System Analysis Identifies MYBL2 As a Novel Oncogene Target for Metastatic Prostate Cancer.

Abstract

Bone metastasis significantly contributes to the unfavorable prognosis observed in patients with prostate cancer. MYB proto-oncogene like 2 (MYBL2) has been identified as a potential target gene implicated in tumor progression. Nevertheless, the oncogenic role and underlying mechanisms of MYBL2 in bone metastasis of prostate cancer (PCa) have yet to be elucidated. Bioinformatics analyses were employed to identify genes pivotal to metastatic PCa.
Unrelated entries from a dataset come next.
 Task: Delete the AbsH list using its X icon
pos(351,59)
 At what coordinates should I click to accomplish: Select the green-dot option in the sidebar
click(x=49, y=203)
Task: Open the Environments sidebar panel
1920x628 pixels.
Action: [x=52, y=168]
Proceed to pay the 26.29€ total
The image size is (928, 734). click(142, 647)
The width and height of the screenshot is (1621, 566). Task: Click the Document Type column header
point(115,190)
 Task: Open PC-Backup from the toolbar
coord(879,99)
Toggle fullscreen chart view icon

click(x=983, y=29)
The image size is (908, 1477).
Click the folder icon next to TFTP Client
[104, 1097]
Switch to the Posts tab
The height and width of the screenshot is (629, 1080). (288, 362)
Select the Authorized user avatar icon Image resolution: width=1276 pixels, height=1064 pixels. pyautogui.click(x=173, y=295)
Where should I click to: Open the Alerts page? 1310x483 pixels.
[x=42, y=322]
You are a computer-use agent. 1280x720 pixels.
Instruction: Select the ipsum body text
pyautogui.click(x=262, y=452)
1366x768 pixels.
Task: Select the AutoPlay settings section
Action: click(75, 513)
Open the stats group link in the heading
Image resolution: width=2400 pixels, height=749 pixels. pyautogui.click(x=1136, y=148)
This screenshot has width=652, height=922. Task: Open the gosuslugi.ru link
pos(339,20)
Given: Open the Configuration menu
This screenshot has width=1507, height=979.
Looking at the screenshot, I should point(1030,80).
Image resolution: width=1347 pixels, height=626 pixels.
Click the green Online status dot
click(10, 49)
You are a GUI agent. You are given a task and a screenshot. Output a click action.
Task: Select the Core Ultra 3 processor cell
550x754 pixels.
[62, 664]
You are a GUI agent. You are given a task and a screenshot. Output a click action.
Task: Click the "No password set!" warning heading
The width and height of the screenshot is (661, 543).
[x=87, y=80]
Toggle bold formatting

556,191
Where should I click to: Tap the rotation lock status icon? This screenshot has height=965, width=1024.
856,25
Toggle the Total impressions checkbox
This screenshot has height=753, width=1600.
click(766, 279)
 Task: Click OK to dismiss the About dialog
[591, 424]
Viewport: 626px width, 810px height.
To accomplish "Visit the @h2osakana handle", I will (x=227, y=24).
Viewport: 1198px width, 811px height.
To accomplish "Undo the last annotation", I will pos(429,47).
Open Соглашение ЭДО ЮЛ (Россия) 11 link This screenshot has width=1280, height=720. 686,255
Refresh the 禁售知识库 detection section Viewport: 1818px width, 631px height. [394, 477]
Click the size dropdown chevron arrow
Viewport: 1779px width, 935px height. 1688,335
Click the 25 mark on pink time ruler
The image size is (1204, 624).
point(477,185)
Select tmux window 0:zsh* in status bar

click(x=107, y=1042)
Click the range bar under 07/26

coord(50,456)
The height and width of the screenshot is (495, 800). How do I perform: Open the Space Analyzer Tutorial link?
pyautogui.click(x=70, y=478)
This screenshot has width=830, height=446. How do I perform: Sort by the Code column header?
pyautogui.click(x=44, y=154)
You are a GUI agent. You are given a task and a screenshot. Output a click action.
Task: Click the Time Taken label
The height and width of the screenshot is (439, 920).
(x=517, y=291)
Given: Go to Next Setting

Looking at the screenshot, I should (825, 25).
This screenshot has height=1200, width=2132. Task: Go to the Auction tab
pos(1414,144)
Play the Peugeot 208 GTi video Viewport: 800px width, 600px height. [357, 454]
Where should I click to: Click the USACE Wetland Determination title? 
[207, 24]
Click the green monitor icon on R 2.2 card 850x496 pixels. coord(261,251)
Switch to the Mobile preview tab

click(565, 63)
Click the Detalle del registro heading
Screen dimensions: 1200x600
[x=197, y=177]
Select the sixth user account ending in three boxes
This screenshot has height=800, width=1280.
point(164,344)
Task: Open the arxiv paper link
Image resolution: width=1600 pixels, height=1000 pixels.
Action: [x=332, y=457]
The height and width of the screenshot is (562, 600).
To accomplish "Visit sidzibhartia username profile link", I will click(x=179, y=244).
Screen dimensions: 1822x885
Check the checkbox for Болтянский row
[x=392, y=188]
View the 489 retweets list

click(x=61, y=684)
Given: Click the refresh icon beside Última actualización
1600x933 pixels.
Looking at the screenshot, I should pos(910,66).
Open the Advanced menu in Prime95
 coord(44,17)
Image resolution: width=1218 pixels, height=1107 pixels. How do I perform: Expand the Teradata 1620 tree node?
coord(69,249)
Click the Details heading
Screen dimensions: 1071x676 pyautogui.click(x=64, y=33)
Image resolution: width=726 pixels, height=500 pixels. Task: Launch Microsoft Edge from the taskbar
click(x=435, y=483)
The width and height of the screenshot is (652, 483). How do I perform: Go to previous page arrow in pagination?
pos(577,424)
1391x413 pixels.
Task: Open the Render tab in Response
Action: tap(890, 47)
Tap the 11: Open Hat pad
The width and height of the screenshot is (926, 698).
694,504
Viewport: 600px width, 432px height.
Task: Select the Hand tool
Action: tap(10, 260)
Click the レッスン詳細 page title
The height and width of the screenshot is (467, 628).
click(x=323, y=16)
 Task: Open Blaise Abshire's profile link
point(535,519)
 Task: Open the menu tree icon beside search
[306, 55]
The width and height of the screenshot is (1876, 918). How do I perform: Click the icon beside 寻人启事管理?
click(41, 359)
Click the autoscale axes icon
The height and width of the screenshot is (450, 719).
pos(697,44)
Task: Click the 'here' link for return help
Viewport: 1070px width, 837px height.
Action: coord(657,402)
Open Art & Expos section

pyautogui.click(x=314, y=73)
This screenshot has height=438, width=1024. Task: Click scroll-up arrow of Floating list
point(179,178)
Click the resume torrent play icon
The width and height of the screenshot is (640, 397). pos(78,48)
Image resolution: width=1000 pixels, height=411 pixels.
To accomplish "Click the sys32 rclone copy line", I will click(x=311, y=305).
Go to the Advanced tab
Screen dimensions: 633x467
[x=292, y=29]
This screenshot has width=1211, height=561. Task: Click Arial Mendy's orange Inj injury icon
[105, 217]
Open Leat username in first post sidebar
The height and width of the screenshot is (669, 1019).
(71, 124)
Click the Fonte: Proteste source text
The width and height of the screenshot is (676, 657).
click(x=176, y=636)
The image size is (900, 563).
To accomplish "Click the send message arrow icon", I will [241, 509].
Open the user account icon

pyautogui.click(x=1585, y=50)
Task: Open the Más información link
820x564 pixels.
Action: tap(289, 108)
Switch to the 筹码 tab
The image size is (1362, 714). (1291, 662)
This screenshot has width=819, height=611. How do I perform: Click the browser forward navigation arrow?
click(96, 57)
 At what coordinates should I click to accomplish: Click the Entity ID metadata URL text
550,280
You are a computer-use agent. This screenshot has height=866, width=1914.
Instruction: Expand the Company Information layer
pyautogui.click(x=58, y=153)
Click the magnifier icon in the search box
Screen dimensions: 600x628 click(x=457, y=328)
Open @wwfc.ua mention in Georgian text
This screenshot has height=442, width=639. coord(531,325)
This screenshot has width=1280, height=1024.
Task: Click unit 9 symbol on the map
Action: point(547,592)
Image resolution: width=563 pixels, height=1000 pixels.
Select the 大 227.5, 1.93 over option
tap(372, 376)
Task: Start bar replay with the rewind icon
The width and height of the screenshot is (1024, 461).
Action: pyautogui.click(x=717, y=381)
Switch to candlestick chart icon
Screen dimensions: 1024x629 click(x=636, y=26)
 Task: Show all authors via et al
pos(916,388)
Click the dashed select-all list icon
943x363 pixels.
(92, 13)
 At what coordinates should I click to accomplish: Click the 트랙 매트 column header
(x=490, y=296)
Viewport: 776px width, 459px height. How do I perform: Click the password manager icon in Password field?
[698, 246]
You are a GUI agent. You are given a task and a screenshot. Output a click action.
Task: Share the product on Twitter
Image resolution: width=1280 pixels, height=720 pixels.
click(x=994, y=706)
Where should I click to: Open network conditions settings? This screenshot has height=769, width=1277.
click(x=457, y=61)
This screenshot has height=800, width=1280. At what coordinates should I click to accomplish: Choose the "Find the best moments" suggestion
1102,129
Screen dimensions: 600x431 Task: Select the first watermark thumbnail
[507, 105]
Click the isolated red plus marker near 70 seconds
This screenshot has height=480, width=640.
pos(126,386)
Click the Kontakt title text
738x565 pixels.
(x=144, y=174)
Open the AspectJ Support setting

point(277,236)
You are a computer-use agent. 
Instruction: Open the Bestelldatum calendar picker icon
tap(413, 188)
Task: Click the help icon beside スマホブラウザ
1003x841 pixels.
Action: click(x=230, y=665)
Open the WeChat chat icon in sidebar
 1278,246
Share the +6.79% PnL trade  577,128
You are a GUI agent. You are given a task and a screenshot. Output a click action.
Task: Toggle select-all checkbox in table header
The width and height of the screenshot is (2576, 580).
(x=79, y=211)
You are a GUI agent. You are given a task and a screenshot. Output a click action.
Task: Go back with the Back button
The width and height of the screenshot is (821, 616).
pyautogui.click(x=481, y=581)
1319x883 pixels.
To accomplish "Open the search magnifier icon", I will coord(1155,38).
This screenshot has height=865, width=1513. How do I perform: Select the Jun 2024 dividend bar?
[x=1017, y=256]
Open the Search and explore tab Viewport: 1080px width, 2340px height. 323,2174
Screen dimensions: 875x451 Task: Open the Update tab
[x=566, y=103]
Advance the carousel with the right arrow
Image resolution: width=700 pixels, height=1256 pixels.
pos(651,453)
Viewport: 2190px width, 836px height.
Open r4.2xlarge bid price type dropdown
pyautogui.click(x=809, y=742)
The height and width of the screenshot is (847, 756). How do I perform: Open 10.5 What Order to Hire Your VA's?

Subsequently, a series of molecular biology experiments in vitro, alongside a model of PCa bone metastasis in vivo, were utilized to validate the pro-metastatic effects and underlying mechanisms of MYBL2. A bioinformatics analysis identified a candidate set of 72 genes, which was used to establish a PFS prognostic model highlighting 16 key genes. Based on the expression of these 16 key genes, 498 patients with PCa from the TCGA database were divided into four subgroups. Patients in the C1 and C4 subgroups had poorer prognoses. Through the analysis of sequencing data from the C1 and C4 cohorts in comparison to the C2 and C3 cohorts, we identified MYBL2 as a critical prognostic gene in metastatic PCa. Notably, we found that MYBL2 was significantly expressed in metastatic PCa and positively related to poor prognosis. Mechanistic studies revealed that MYBL2 overexpression promoted PCa cells invasion and EMT, while NOTCH3 knockdown partly abrogated that. Moreover, MYBL2 overexpression can promote PCa xenograft growth and bone metastasis in vivo. This study found that MYBL2 overexpression in PCa were positively related to metastasis and poor prognosis. MYBL2 promoted PCa bone metastasis via activating NOTCH3. Targeting the MYBL2/NOTCH3 axis could help prevent metastatic PCa.